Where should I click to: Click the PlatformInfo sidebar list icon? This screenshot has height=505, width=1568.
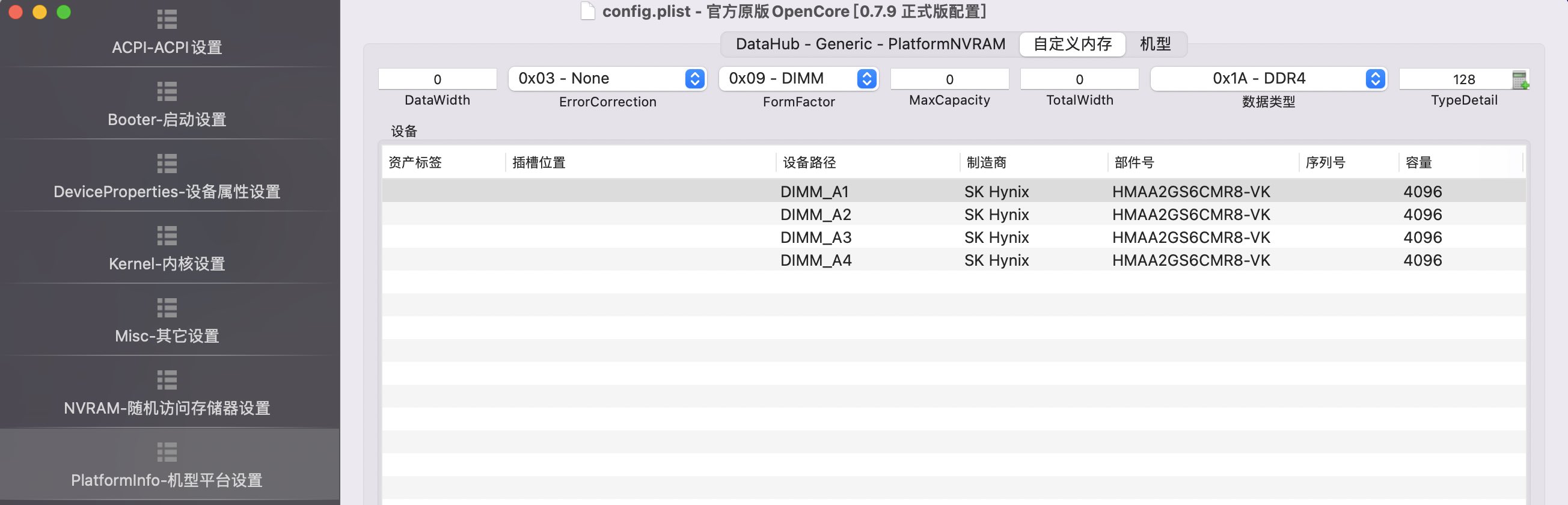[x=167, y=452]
* * *
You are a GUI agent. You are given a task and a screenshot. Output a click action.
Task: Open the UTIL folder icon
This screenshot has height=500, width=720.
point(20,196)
==
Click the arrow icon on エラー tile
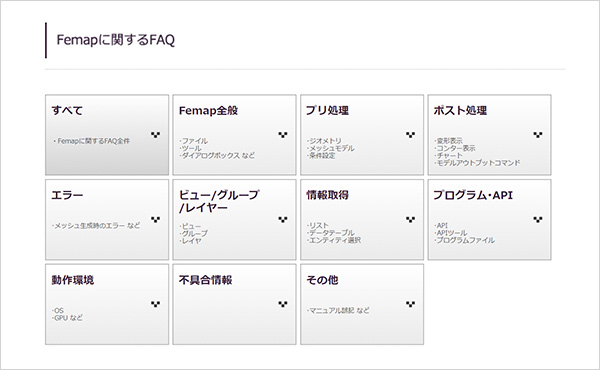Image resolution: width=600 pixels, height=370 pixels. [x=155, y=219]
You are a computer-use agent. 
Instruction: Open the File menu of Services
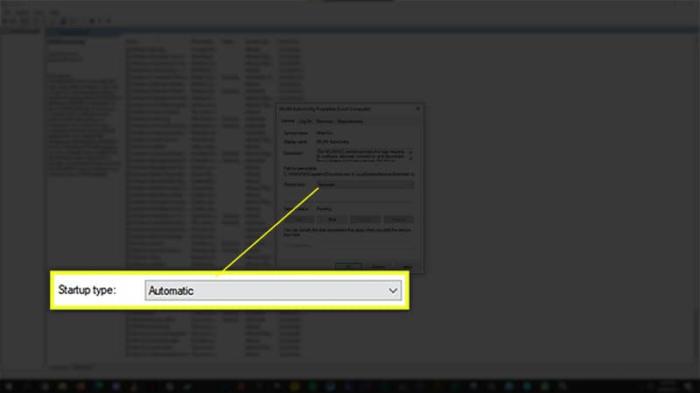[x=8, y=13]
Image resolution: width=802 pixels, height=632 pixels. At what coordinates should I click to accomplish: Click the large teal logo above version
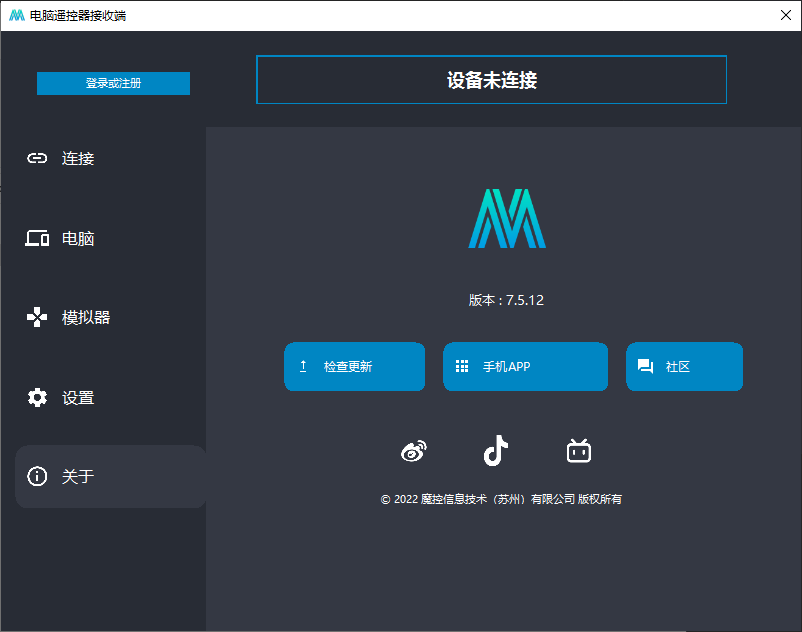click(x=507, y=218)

**What is expected:** Copy out every line of the data in which the word "agent" is found.

**Response area:**
You are a GUI agent. You are given a task and a screenshot. Output a click action.
You are a computer-use agent. 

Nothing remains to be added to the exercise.